[INFORMATION PROVIDED]
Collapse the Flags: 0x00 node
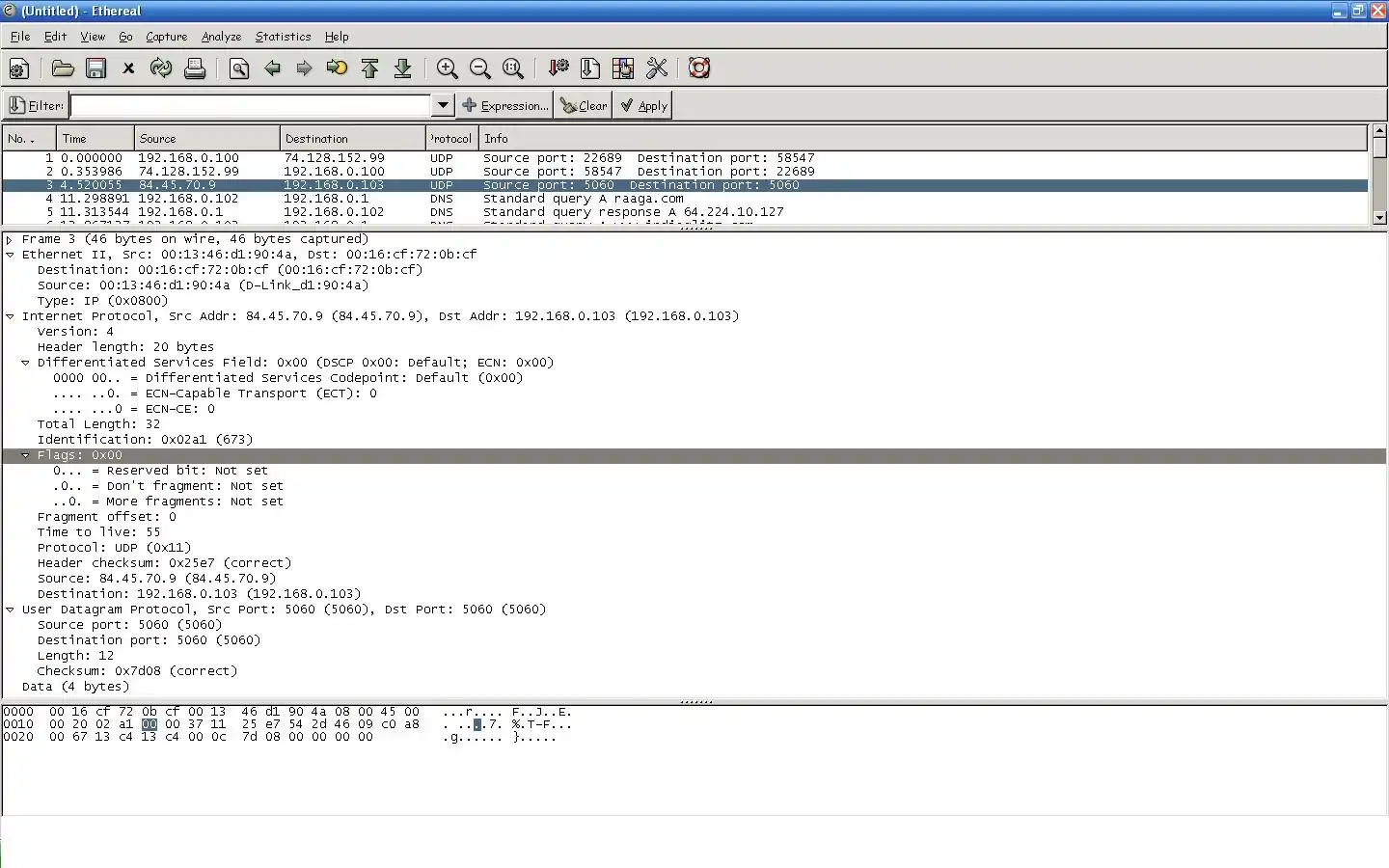1389x868 pixels. 25,455
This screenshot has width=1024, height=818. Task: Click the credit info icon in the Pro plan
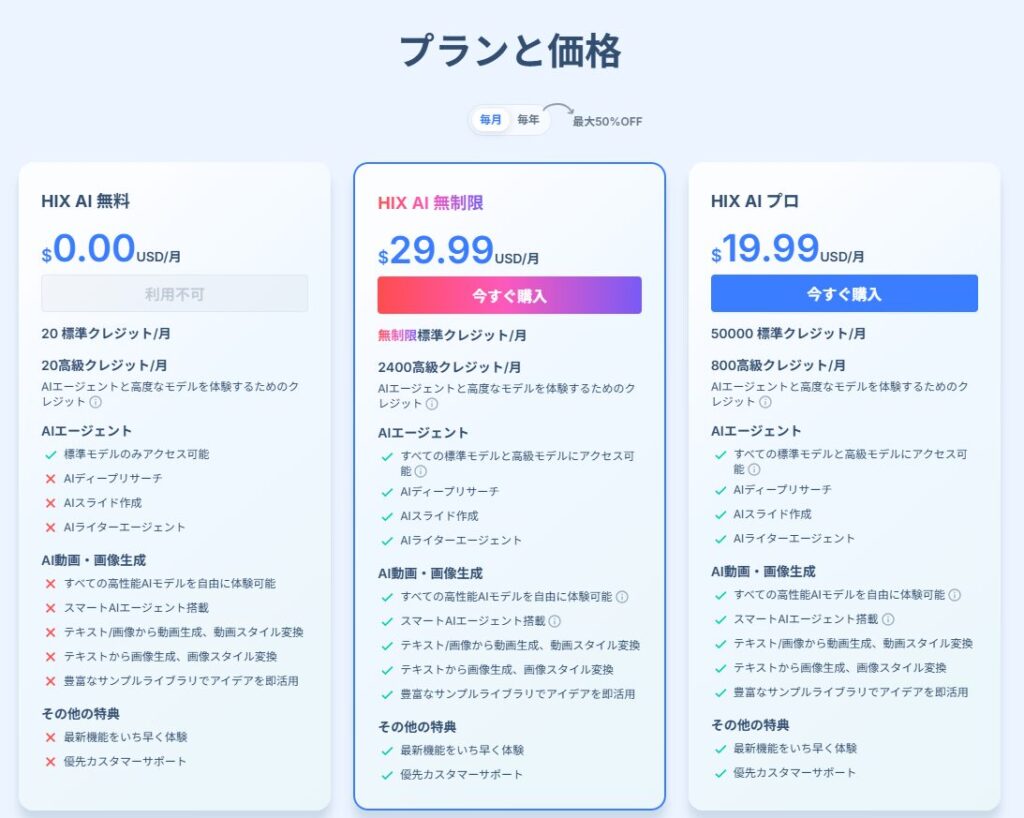pos(765,402)
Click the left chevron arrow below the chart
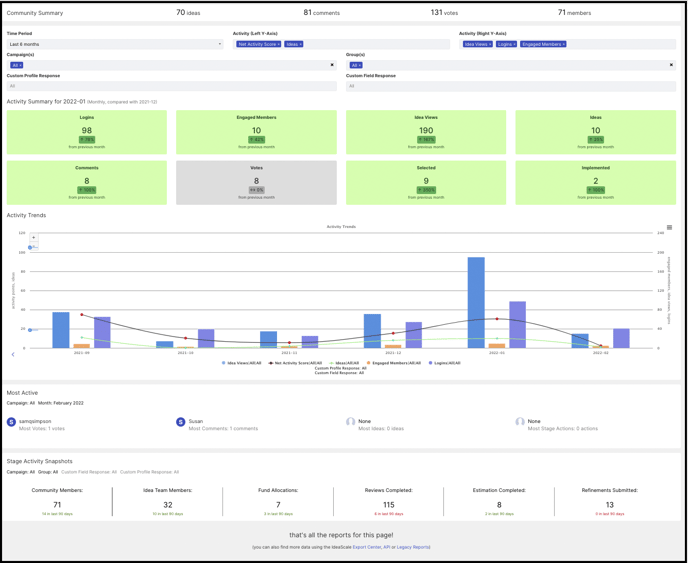688x563 pixels. [13, 354]
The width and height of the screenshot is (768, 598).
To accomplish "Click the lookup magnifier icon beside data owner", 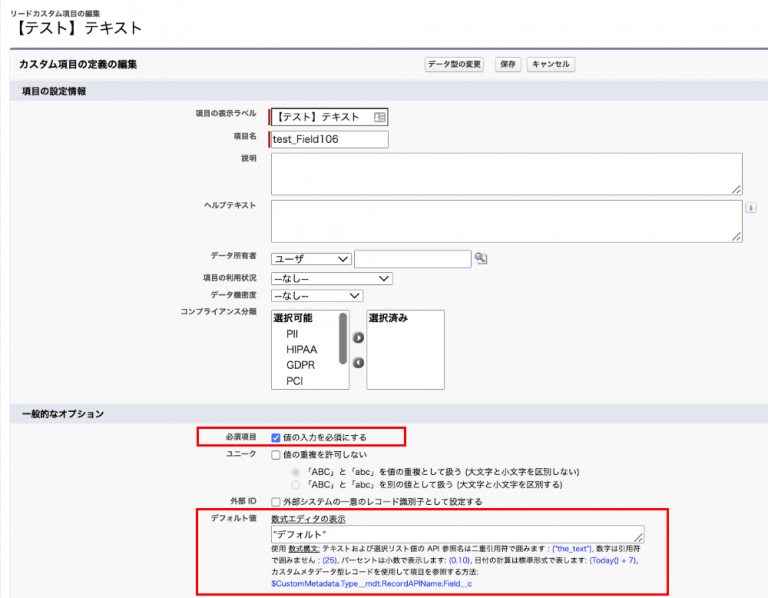I will (480, 258).
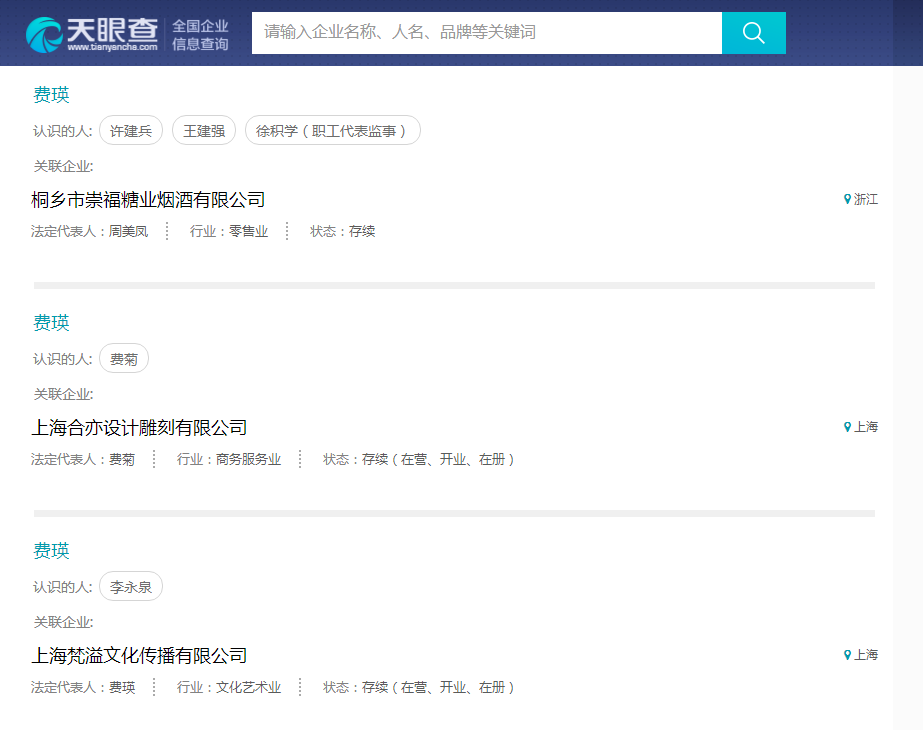
Task: Open the 费瑛 heading above the 李永泉 tag
Action: [x=52, y=551]
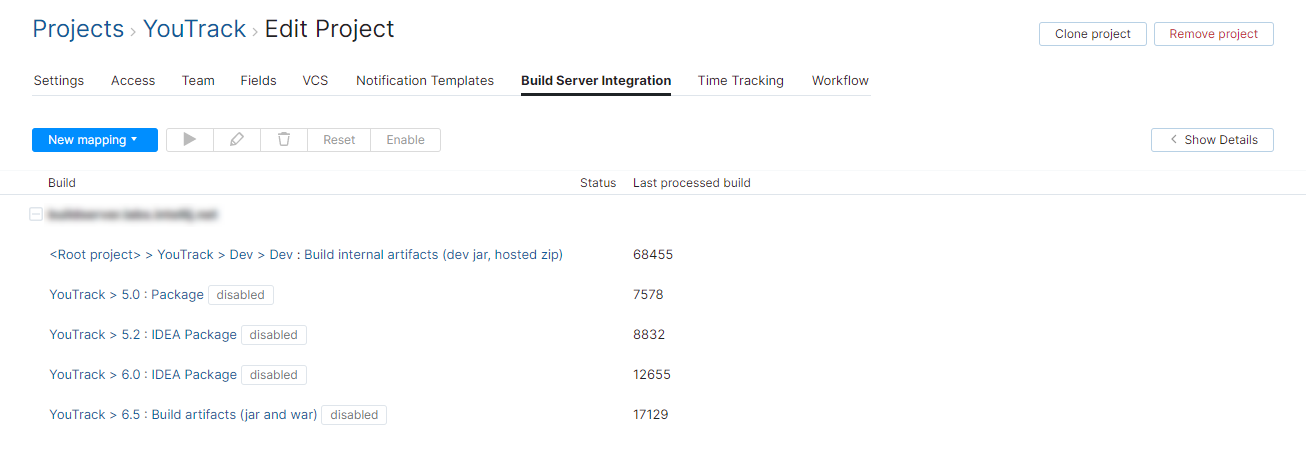Click the Reset toolbar button
The height and width of the screenshot is (466, 1306).
pos(339,140)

[PROBLEM]
Using the records above, print exactly the lines between the ones containing "This screenshot has" and "The width and", inclusive, and nothing else; no pictures.

[WRITTEN ANSWER]
This screenshot has width=1024, height=818. Task: Click the credit info icon in the Pro plan
pos(765,402)
Click the left chevron arrow below the chart
688x563 pixels. [13, 354]
The width and height of the screenshot is (768, 598).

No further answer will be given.